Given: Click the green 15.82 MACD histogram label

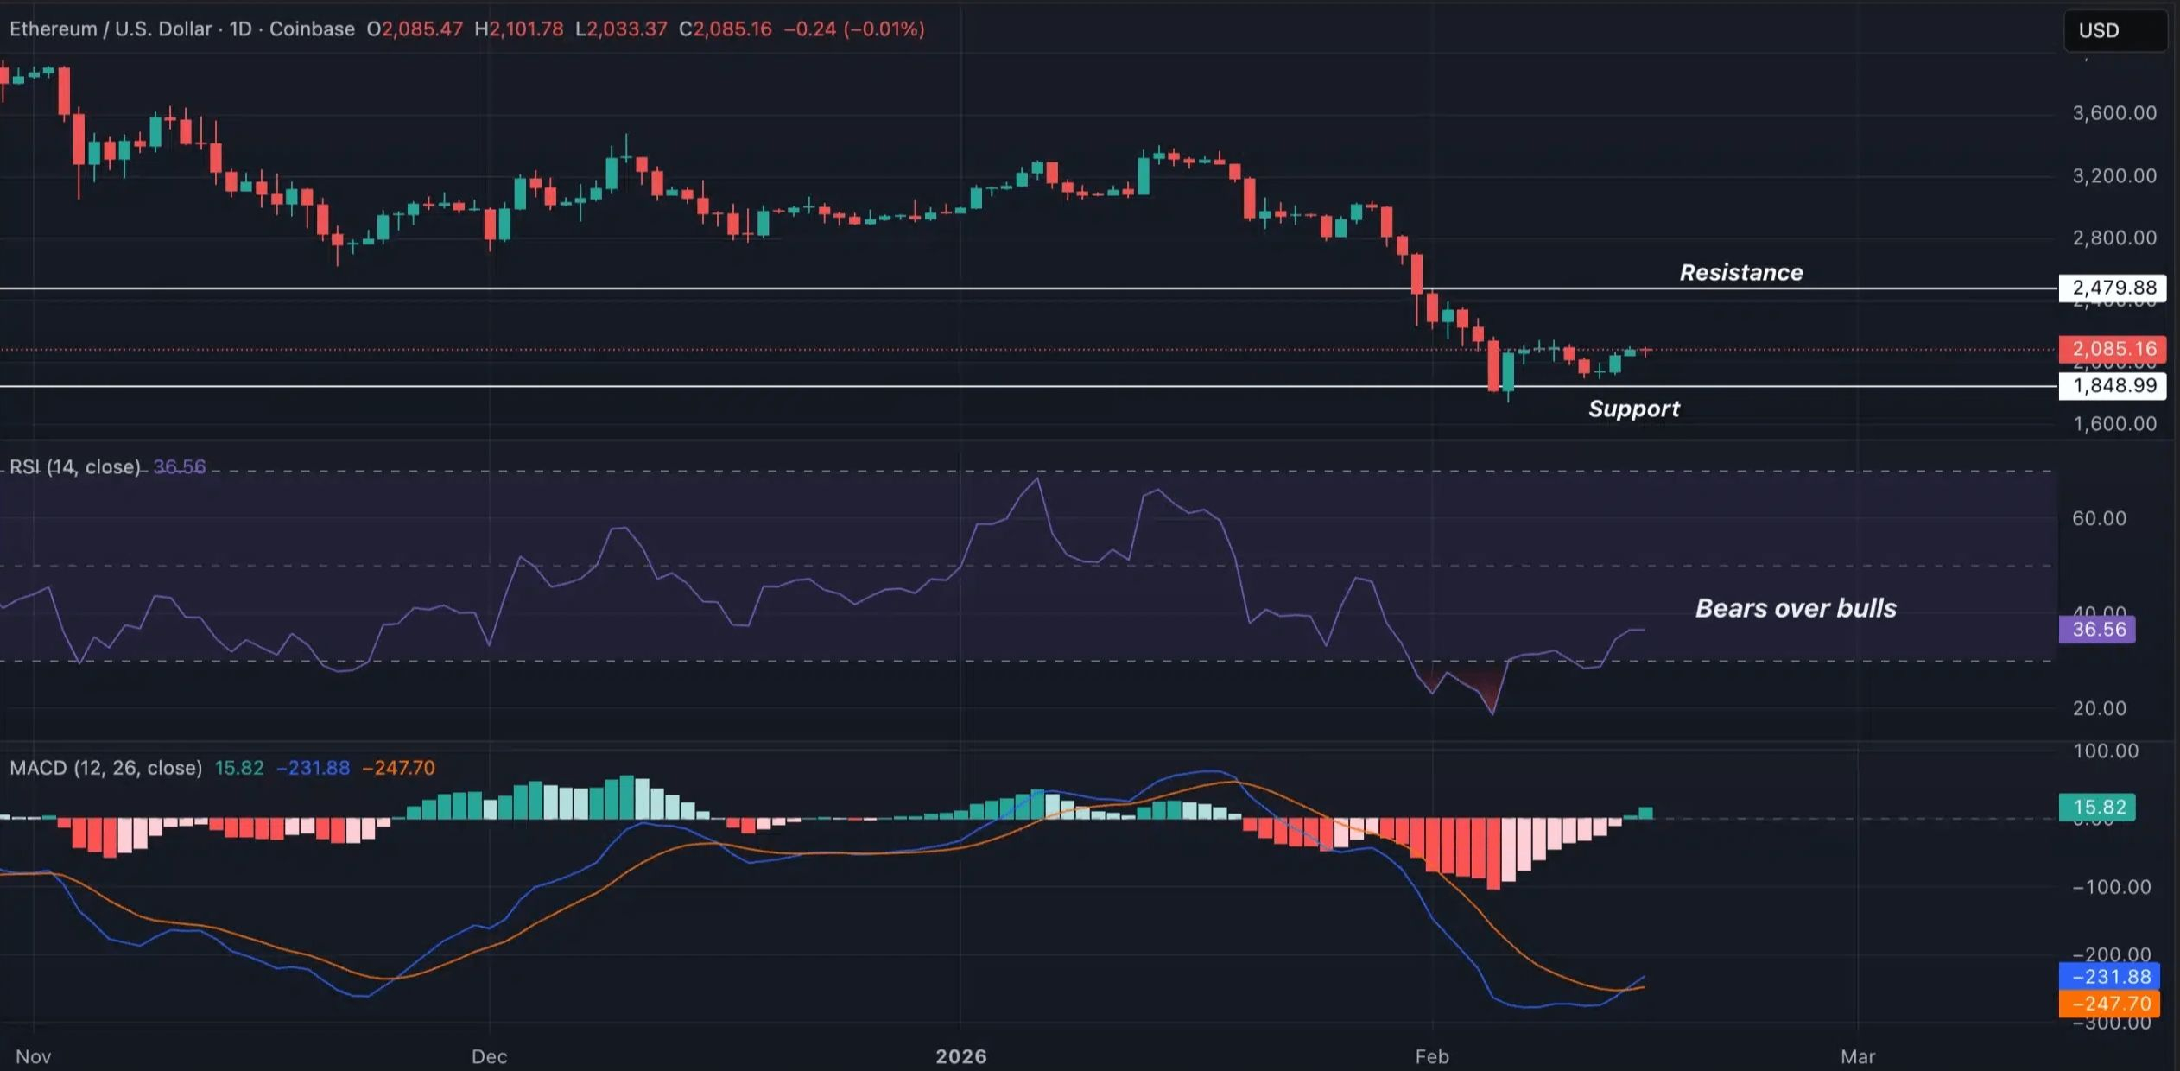Looking at the screenshot, I should [2098, 807].
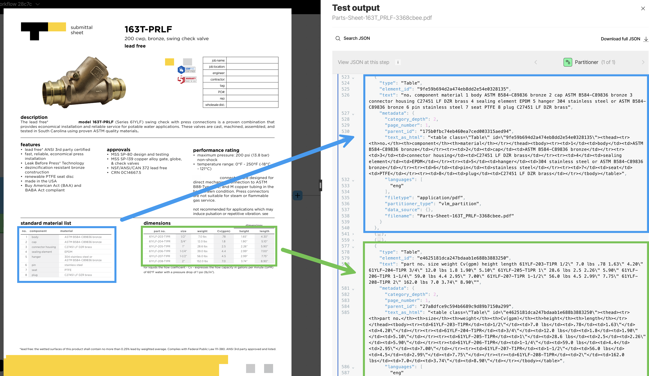This screenshot has width=649, height=376.
Task: Click the 5 year warranty badge
Action: (187, 79)
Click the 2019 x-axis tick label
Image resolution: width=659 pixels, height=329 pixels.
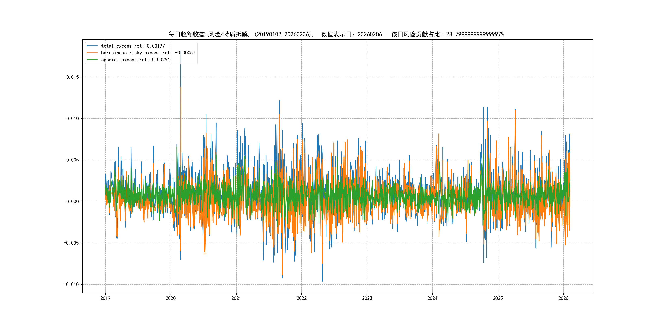[x=105, y=298]
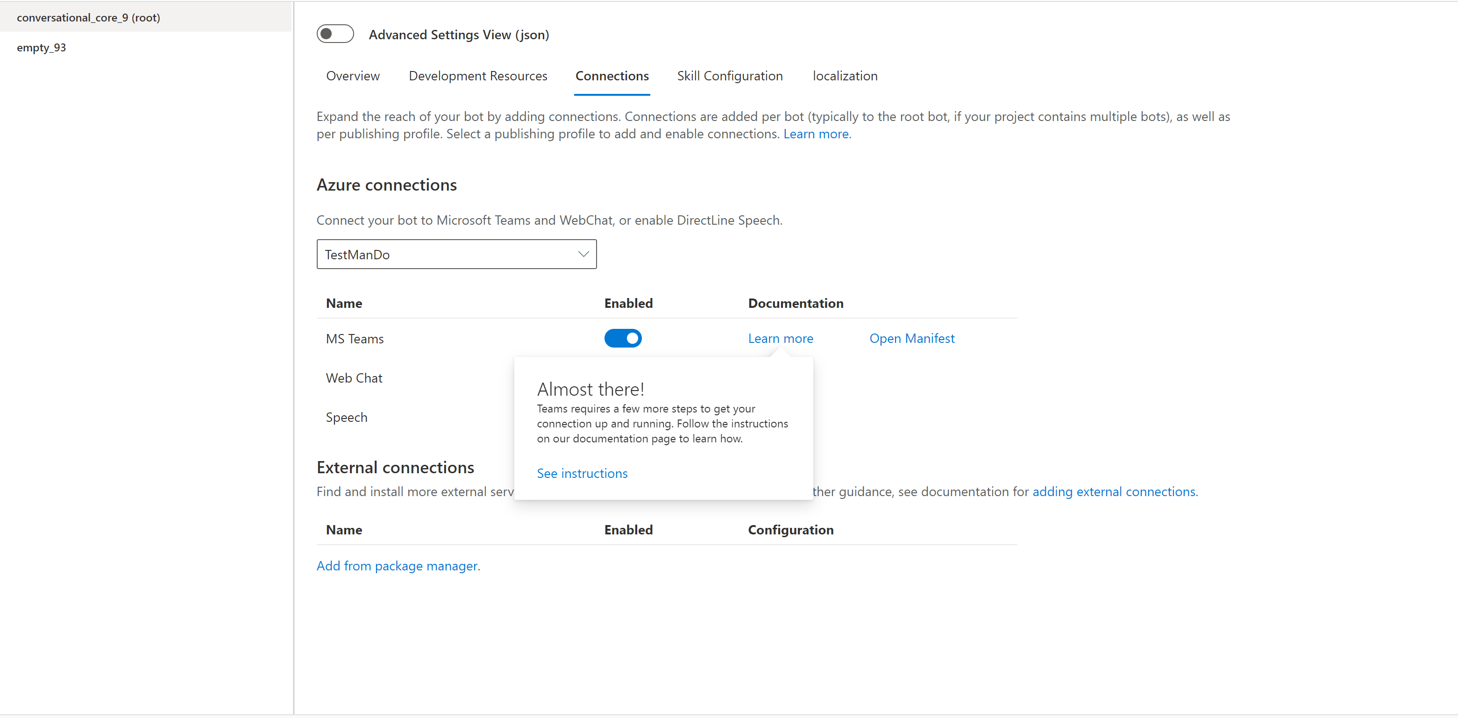The image size is (1458, 718).
Task: Open Manifest for MS Teams
Action: (x=911, y=338)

━━━

# Work item:
Before handing back the copy, remove the pictures; otherwise print the data exactly.

# Exercise result:
Given: Click the green 15.82 MACD histogram label

Looking at the screenshot, I should [2098, 807].
This screenshot has width=649, height=376.
Task: Click the 5 year warranty badge
Action: (187, 79)
Click the 2019 x-axis tick label
Image resolution: width=659 pixels, height=329 pixels.
[x=105, y=298]
The image size is (1458, 718).
Task: Open Manifest for MS Teams
Action: (x=911, y=338)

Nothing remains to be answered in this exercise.